Your goal >>
Using the data beneath, show every line that includes the word "setting".

======== Given information ========

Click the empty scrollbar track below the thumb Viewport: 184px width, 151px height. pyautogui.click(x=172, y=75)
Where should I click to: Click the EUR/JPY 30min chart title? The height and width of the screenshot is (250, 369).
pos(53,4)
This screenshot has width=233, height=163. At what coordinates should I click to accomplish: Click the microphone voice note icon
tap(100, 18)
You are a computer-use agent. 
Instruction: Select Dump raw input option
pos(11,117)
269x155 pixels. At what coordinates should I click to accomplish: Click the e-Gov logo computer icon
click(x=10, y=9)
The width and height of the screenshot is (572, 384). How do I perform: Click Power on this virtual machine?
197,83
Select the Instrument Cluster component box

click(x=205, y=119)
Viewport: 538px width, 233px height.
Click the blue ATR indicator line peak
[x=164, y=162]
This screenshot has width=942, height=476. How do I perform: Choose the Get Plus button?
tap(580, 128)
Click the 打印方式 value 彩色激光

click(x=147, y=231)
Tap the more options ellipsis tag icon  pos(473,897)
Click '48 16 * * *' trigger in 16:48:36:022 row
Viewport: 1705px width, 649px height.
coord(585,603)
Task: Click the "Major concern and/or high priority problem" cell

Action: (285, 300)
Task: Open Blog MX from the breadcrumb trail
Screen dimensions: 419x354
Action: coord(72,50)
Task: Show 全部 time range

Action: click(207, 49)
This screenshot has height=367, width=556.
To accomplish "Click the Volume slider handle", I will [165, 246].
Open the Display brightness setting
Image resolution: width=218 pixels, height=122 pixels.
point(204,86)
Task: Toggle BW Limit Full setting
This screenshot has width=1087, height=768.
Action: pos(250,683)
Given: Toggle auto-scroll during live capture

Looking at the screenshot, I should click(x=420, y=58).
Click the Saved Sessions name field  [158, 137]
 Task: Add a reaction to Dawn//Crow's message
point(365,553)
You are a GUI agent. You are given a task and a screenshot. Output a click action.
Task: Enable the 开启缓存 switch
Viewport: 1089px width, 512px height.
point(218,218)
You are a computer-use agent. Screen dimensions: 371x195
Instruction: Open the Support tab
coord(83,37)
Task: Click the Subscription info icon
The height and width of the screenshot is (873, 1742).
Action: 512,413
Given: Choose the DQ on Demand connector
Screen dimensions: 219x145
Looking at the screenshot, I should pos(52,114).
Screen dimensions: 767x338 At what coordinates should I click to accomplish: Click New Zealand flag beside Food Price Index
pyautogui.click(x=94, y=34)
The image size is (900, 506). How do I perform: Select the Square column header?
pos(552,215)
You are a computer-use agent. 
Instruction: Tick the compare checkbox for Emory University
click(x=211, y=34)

========

Result of this task >>
Open the Display brightness setting
Task: Toggle BW Limit Full setting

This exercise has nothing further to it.